WORK ITEM:
Below are the records. Transcribe them exactly.

MATERIAL FOR THIS TASK:

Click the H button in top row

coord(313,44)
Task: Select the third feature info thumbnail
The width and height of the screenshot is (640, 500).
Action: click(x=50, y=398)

ANSWER TO THE EXERCISE:
Click the H button in top row

coord(313,44)
Task: Select the third feature info thumbnail
The width and height of the screenshot is (640, 500).
Action: click(x=50, y=398)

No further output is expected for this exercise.